_YOUR ASSIGNMENT_
Return, word for word, the part of the post below that runs from "I know I should" to "get it out.".

_DOCUMENT EXTRACT_
Hi lovely ladies,
Sorry but this is a long post because I have suddenly had a complete mental breakdown!!!
I went yesterday for my results(6mths post 2hr surgery, 7weeks chemo/radiotherapy for recurrence)
Not my consultant,her registra,who greeted me beaming from ear to ear with"Good news no sign
of cancer,just scar tissue".......Thats great but why do I feel so shite,"Oh,that could be the new you,you will just have to adjust"!!!!!!
Then to add to it"Like after you've had children"WHAT???"I see you have a ceasarean scar"OMG! NO THATS FROM MY HYSTECTOMY FOR
CANCER!!What if that had been a real issue for me???What if I had spent the last five years comming to tearms with the loss of my
fertillity??? Is not too much to ask to read basic notes before you speak to people???
Well.......I just lost it,I have got scars,fatness,I've aged 10years,my mind is mush,I am in pain,I can't sleep,I have pulsing in my ear
from the chemo,my vagina is that of an 80 year old,I have to wait another 5YEARS again, (I will be nearly fifty)before hopefully
I am told you are offically cancer free......and I just have to ADJUSTWTH
Burst into tears,Poor husband went from eurphoria to depression in one breath.The poor man,I feel so sorry for him,he has been off
with the stress of me,my Mother(who knows nothing about my illness,because she has bipolar and can't cope)his mother who has got
dementia etc,etc!!!!OMG!!!
I know I should be happy,I know that I am lucky once again to have been treated and its worked.I feel dreadful that I am been so
self indulgent,it is not me,I am not this person I am at the moment,but the wheels have come off and I have to lick my wounds
for a little while.I know it will pass,my fear of been like my mother will kick in and something else will happen to take my mind of
myself,but for today,I just have to get it out.
I am going for talk therapy via my CNS so that will help.
Once again,sorry for the long post.Sorry to harp on when so many of you on here have such heartbreaking story's.
If you got to the end thanks for reading.

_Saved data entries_
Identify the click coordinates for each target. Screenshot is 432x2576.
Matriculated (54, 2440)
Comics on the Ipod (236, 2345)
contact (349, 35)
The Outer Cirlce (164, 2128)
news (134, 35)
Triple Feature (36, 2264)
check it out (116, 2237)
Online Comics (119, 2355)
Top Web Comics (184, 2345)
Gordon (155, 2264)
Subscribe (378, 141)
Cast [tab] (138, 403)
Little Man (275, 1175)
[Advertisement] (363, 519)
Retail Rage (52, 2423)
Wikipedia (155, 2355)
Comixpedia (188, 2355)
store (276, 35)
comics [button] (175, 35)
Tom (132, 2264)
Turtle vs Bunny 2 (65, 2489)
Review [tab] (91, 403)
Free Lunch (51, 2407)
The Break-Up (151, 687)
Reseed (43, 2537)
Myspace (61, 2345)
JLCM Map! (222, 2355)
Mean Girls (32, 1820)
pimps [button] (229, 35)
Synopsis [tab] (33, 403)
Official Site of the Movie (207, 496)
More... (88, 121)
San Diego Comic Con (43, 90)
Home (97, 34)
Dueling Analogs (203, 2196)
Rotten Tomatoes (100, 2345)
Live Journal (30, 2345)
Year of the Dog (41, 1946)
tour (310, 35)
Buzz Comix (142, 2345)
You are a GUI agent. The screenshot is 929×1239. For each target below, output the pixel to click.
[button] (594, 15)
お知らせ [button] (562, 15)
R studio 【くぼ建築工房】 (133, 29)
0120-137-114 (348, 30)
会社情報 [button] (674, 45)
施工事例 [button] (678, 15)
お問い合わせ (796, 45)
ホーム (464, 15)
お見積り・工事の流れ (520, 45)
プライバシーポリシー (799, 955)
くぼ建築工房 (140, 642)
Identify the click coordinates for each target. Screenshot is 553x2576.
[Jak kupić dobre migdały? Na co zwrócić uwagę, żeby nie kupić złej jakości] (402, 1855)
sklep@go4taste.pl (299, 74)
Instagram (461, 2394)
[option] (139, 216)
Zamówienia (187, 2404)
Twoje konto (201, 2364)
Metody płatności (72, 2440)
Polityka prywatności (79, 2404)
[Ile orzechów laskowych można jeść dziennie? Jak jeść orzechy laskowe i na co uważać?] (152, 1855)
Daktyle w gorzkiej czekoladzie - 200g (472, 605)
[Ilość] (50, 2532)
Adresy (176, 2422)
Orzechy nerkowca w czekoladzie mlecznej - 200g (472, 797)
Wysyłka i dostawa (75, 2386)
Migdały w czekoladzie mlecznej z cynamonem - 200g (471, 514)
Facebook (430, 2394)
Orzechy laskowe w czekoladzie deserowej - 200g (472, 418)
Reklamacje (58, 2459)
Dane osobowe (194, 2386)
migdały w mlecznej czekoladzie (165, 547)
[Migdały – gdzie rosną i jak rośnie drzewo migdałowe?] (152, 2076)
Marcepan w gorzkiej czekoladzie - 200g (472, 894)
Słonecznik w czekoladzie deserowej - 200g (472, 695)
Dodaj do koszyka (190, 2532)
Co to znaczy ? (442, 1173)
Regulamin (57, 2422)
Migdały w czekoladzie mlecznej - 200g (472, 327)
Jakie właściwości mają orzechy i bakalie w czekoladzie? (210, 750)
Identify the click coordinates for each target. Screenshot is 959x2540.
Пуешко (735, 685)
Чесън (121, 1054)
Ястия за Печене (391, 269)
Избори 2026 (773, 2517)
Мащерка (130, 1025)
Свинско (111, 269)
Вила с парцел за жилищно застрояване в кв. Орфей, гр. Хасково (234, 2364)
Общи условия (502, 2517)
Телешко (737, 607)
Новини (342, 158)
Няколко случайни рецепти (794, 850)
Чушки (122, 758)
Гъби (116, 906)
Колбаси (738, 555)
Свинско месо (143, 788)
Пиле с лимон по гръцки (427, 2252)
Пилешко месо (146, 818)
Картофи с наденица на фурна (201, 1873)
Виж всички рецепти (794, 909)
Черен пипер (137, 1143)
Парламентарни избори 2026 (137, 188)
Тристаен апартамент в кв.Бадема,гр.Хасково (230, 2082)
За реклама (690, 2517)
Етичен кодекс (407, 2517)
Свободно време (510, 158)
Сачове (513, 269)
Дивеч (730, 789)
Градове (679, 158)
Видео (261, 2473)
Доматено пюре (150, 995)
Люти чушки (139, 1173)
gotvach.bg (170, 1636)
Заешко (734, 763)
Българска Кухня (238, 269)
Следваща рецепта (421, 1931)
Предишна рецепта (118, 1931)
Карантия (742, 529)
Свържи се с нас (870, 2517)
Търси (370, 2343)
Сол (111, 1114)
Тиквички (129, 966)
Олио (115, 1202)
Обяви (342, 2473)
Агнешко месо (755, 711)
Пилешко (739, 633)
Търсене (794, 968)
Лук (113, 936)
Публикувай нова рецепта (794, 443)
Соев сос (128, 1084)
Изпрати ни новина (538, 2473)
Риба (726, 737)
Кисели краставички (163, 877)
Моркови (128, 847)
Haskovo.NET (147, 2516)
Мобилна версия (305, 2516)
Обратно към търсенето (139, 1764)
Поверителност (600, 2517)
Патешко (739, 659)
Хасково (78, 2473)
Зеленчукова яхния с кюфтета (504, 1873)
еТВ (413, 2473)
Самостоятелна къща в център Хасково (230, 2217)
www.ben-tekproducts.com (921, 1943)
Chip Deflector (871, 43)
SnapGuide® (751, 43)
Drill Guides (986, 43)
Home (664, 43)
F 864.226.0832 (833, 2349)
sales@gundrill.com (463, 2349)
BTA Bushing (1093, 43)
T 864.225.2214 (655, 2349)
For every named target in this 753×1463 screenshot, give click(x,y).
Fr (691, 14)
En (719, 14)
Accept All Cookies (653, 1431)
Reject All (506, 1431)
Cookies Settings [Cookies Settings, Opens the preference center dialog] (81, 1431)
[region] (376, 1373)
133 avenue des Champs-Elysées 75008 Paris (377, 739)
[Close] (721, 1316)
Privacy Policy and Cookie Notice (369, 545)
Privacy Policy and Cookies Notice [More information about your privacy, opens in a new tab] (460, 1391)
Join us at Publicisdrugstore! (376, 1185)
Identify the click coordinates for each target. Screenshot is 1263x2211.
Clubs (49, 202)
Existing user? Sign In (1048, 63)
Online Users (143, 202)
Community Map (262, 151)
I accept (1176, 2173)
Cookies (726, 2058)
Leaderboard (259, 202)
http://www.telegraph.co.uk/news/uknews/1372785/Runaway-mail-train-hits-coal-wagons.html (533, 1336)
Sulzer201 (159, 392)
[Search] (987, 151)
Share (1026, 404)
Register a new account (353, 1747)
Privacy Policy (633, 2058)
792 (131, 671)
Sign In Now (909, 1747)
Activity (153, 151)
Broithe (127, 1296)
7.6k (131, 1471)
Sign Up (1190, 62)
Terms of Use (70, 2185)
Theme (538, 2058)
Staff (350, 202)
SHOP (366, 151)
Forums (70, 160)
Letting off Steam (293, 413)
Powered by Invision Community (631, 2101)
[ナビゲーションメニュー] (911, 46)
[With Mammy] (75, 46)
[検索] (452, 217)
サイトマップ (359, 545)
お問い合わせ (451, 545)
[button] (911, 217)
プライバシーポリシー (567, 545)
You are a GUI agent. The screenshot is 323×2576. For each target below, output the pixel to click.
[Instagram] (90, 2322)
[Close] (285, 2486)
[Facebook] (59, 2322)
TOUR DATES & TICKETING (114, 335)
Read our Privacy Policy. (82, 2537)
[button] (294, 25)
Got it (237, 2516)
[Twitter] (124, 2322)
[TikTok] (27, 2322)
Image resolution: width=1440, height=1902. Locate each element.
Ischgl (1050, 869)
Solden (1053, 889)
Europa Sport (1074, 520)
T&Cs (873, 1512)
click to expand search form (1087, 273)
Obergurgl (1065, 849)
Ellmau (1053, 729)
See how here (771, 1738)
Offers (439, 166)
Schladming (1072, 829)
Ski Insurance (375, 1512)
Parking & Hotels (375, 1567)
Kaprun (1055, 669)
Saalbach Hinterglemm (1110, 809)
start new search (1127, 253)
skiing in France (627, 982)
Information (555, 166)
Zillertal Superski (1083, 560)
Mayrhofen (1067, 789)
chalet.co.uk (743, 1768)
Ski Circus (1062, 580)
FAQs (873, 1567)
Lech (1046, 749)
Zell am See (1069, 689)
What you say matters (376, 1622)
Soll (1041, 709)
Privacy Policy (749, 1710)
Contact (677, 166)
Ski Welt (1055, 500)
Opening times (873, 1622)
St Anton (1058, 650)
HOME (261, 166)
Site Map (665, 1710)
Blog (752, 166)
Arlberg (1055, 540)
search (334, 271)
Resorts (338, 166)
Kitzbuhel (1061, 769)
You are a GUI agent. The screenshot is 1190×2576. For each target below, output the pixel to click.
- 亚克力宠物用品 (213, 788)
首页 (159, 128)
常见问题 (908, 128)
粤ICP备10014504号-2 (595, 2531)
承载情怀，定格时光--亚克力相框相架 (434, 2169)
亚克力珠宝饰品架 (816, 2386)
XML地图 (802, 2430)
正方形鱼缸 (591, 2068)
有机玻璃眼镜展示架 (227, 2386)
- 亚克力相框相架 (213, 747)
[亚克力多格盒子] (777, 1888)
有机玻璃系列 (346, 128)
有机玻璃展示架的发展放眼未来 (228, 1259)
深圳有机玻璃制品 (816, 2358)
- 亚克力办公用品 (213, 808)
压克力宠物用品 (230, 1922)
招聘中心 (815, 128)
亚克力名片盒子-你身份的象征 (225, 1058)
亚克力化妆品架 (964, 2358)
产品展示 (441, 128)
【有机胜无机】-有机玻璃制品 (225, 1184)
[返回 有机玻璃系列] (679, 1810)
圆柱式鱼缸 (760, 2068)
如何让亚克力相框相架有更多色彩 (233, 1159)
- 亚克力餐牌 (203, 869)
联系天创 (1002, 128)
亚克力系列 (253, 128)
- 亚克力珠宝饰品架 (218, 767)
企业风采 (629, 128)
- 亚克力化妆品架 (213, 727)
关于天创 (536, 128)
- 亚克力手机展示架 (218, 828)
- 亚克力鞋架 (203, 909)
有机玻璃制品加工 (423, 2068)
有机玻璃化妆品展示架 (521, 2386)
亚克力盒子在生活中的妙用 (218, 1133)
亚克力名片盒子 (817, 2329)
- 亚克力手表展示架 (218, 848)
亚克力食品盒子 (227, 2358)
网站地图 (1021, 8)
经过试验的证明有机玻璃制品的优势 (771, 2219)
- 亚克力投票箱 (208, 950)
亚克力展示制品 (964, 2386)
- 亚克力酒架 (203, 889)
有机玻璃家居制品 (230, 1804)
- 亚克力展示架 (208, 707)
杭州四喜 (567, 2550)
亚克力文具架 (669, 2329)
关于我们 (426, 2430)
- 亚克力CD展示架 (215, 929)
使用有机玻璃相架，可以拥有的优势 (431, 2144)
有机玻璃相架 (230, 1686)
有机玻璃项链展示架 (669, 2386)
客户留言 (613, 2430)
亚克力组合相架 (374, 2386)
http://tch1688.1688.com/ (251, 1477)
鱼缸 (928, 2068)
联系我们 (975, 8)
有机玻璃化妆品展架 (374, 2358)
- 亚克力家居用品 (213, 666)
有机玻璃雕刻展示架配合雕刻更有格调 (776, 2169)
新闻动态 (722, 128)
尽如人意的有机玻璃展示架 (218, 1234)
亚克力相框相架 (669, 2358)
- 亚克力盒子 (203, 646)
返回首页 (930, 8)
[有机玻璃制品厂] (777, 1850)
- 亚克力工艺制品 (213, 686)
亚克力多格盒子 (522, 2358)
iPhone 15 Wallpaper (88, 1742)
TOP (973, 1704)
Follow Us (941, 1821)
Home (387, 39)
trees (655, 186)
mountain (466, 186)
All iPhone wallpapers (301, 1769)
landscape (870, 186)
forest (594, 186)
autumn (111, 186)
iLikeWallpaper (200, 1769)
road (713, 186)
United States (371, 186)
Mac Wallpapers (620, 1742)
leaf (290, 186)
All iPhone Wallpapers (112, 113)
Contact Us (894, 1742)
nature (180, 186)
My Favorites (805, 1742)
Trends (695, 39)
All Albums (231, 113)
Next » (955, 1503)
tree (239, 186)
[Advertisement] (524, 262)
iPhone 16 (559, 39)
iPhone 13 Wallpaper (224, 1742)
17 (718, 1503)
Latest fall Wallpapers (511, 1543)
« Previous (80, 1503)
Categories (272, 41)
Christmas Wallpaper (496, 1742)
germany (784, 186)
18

_SOLUTION TO THE EXERCISE_
I know I should be happy,I know that I am lucky once again to have been treated and its worked.I feel dreadful that I am been so
self indulgent,it is not me,I am not this person I am at the moment,but the wheels have come off and I have to lick my wounds
for a little while.I know it will pass,my fear of been like my mother will kick in and something else will happen to take my mind of
myself,but for today,I just have to get it out.